The 4,000 new, high-efficiency bathroom fixtures installed in 28 New York City public schools are as green as planting 400,000 trees and letting them grow for 10 years, according to the New York City Department of Environmental Protection (DEP).
The new fixtures have already reduced water use by about 71 percent at each of the school buildings, saving half a million gallons of water each school day. Work is starting in another 75 school buildings, announced DEP Commissioner Emily Lloyd on Tuesday, and will be completed over the next 10 months.
By 2018, 500 school buildings and about 40,000 bathroom fixtures will be upgraded, saving 4 million gallons of water each school day. The $50 million school upgrade project is being funded by the DEP.
This is part of DEP’s larger initiative to reduce citywide water consumption by 5 percent before the Delaware Aqueduct shuts down for repairs in 2021. The 85-mile-long Delaware Aqueduct is located 120 miles upstate and currently supplies half of the city’s drinking water—about a billion gallons daily of some of the cleanest in the country requiring no filtration, according to the state.

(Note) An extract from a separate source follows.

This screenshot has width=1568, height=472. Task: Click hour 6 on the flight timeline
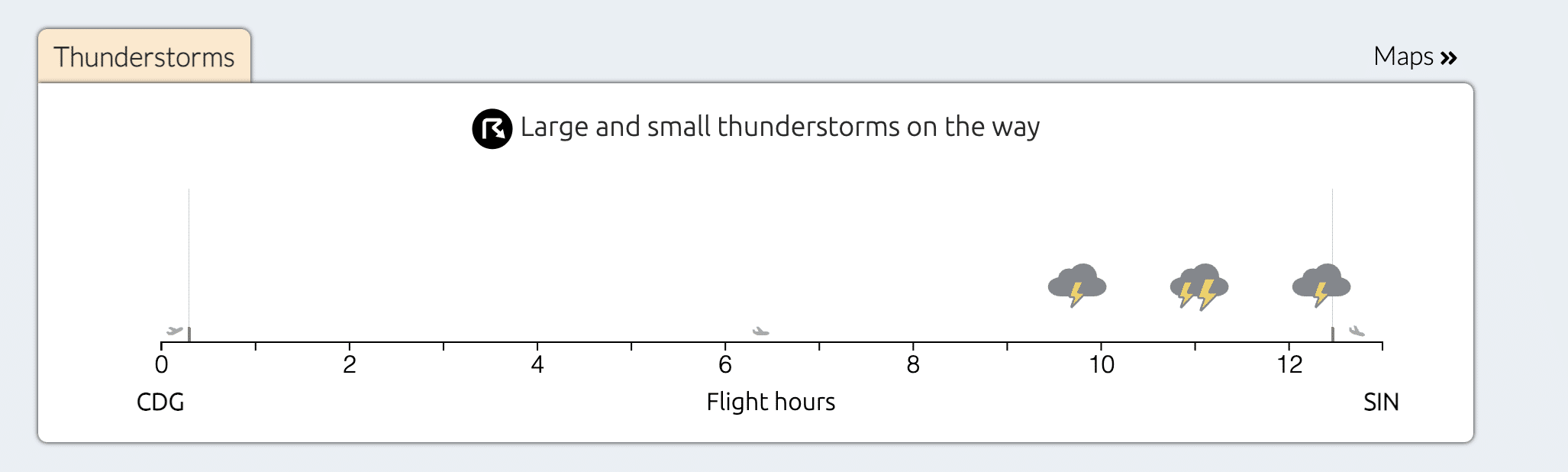[x=725, y=364]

Martin Van Buren High School - before and after. (New York City Department of Environmental Protection)
Water Conservation
The DEP is funding a $1.5 billion project to construct a 2.5-mile bypass tunnel through a portion of the aqueduct to fix leaks occurring in several areas. In order to build the tunnel, the aqueduct will need to be temporarily shut down between 2021 and 2022.
Construction of the Delaware Aqueduct began in 1930, at a time when the city was running out of water. Finished in 1945, the aqueduct was designed to deliver up to 850 million gallons.

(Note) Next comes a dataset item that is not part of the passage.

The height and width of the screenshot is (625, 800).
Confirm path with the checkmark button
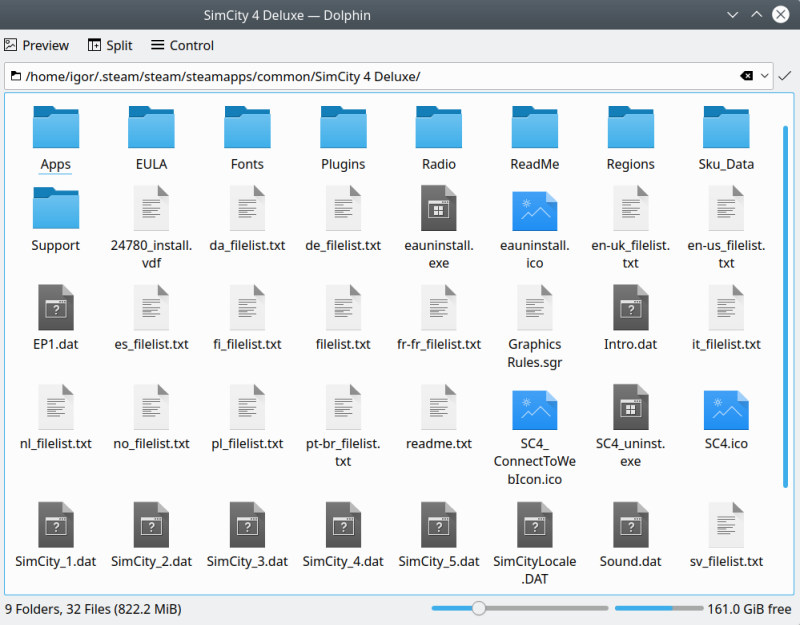[785, 76]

Since 1990, it has been leaking 15–35 gallons of water a day, according to DEP.
Meanwhile, water infrastructure continues to become increasingly expensive to build. In the last decade, DEP invested $10 billion in water supply infrastructure.

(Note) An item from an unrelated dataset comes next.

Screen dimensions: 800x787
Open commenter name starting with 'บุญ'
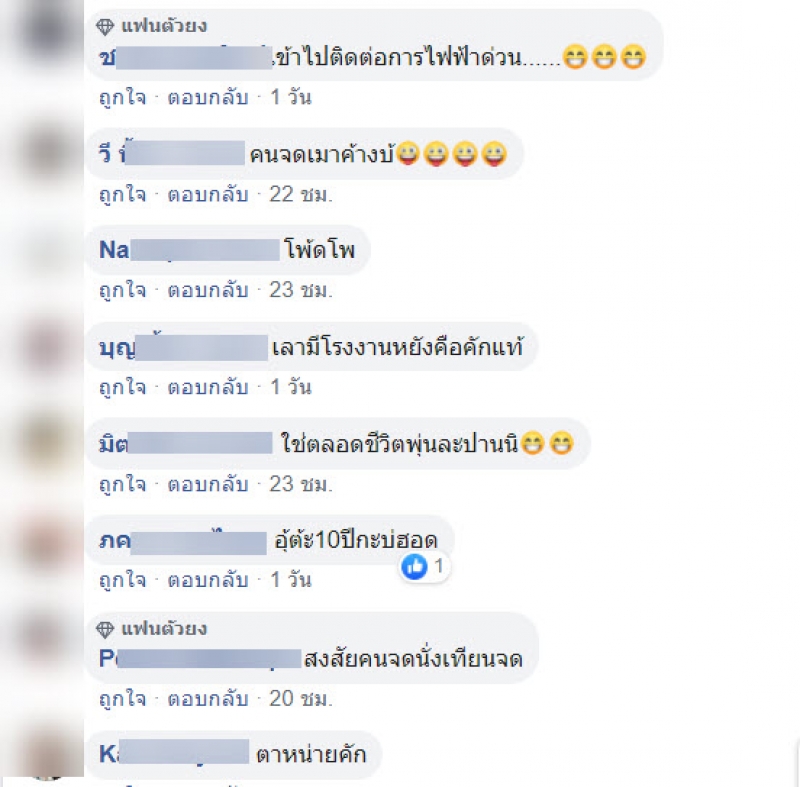tap(183, 347)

Tasked with maintaining 7,000 miles of water mains, tunnels, and aqueducts, and 7,500 miles more of sewers, DEP has long shifted its focus to water conservation.
Earlier this year DEP began a voucher-based program to replace about 800,000 outdated residential toilets, mirroring a program from 1994 to 1997 that replaced 1.3 million toilets and saved 90 million gallons of water per day.
Traditional toilets use up to 5 gallons of water per flush, but high-efficiency toilets only use 1.28 gallons.
“The critical investments we are making today will help to ensure a reliable supply of high quality drinking water for New York City for decades to come,” said Commissioner Lloyd in a press release.
“In addition, by using less water we are also helping to reduce our costs and the carbon footprint that is associated with treating the water prior to consumption and cleaning and disinfecting it after it’s used.”